#### Texte extrait:
╔══
Ceci ne pourrait être le cas que pendant une courte durée, dit-il. A long
terme, en raison des difficultés budgétaires des Länder, le financement public
serait obligatoirement réduit.
Selon le Frankfurter
Zeitung, des exemples en provenance d’autres pays, montrent certes, qu’à
court terme, l’introduction de frais d’études pourrait améliorer la situation
financière des universités, à long terme cependant, elle occasionne un
véritable changement de paradigme, délaissant le financement public en faveur
du financement privé.
Bien que les
milieux politiques affirment qu’une bonne éducation est la clé de tout
développement futur, les chiffres de l’Institut national de la Statistique
montrent que le financement public de l’éducation n’a cessé de baisser depuis
2002.
Dans la nuit du 22
juin, la police de Hesse a monté une provocation massive contre les
manifestations étudiantes. Au début des manifestations elle avait fait preuve
d’une certaine retenue. Avec le démarrage de la Coupe du monde de football elle
chercha à intimider de plus en plus le mouvement de protestation. Le président
de la police de Francfort menaça ouvertement de traiter les manifestants comme
des criminels.
╚══
#### Actions à mener:
- A) Renvoyez sans la modifier la partie du texte sur les frais d’études qui s’ouvre sur les mots contenant "Bien que les" et se ferme sur "des criminels.".
- B) Les affirmations suivantes concordent-elles avec le texte sur les frais d’études ? (i) D’après l’Institut national de la Statistique, le financement public de l’éducation a augmenté depuis 2002. (ii) Au début des manifestations, la police de Hesse s’est montrée plutôt retenue. (iii) Le président de la police de Francfort a menacé de traiter les manifestants comme des criminels. Répondez par oui ou par non, en citant à l’identique les mots décisifs du texte.

#### Segment de données:
╔══
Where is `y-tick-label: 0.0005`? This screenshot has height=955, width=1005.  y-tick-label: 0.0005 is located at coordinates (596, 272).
╚══
#### Exercice corrigé:
- A)
Bien que les
milieux politiques affirment qu’une bonne éducation est la clé de tout
développement futur, les chiffres de l’Institut national de la Statistique
montrent que le financement public de l’éducation n’a cessé de baisser depuis
2002.
Dans la nuit du 22
juin, la police de Hesse a monté une provocation massive contre les
manifestations étudiantes. Au début des manifestations elle avait fait preuve
d’une certaine retenue. Avec le démarrage de la Coupe du monde de football elle
chercha à intimider de plus en plus le mouvement de protestation. Le président
de la police de Francfort menaça ouvertement de traiter les manifestants comme
des criminels.

- B)
(i) Non : « le financement public de l’éducation n’a cessé de baisser depuis 2002 ».
(ii) Oui : « Au début des manifestations elle avait fait preuve d’une certaine retenue ».
(iii) Oui : « Le président de la police de Francfort menaça ouvertement de traiter les manifestants comme des criminels ».